Bauer joined Potter on a panel and seemed skeptical of whether common ground could be reached, according to one attendee. Potter noted that the two might work together on poll closing extensions; Potter implied that Republicans would readily agree to extend poll closing times under certain conditions, to which Bauer responded, according to an attendee: "Well, that's an example of the limits of bipartisan cooperation." Figuring out whether individual voters were legitimately in line when polls closed, he said, is practically impossible. Mr. Potter declined to comment on the meeting and Bauer referred a reporter to a draft of his prepared remarks. Democrats will be skeptical of Potter's proffer, and with reason: Republicans tend to make the offer every cycle and agreements are never reached.
The Obama campaign plans to register millions of new voters by the fall, and turnout could overwhelm poll watchers and election officials, just as it did during the primary. For those Republicans who believe that voter fraud is a real problem, the 2008 election will be ripe with opportunities to prove it.
On the other side of the ledger, Democrats worry that an increase in turnout, especially among African Americans, will mean that any clandestine Republican efforts to intimidate voters in inner cities will be fortified. (The DNC, the Obama campaign, and liberal/reformist interest groups plan major “election protection” drives.)
Doug Chapin, director of Pew’s Electionline.org, allows that Republican fears of being labeled as racist may be one reason that voter fraud efforts will be quieter -- “You could see the assessment of pain versus gain might be different,” he says – but he notes that the regulatory environment has shifted profoundly since new election reforms were fully implemented.
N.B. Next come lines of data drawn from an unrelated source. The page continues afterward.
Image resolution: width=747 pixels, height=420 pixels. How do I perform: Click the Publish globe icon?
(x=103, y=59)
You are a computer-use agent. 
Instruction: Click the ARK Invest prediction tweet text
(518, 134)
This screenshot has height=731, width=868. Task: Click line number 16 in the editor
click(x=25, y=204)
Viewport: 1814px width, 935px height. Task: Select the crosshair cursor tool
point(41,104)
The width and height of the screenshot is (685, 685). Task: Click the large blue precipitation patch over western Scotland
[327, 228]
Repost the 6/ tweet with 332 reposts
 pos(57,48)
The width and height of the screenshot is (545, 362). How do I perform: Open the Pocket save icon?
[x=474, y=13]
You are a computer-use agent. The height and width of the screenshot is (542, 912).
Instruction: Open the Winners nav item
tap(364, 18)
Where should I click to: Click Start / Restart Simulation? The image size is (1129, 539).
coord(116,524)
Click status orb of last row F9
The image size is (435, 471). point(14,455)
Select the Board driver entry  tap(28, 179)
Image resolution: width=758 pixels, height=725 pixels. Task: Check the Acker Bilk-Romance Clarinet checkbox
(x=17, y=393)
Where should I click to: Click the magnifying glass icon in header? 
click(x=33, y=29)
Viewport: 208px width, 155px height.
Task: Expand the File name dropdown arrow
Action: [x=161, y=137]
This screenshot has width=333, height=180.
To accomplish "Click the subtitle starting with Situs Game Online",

States are much more comfortable being assertive on their own, as are secretaries of state like Todd Rokita, whose implementation of photo ID requirement for voters was upheld by the Supreme Court.
An RNC spokesperson, Danny Diaz, pointed to this website, www.gop.com/ycmtu.htm, as evidence that the party “will be prepared to ensure that every legal vote counts and that no legitimate votes are canceled out by fraud."
Republicans close to the McCain campaign worry that outside groups will defy their wishes and mount independent efforts.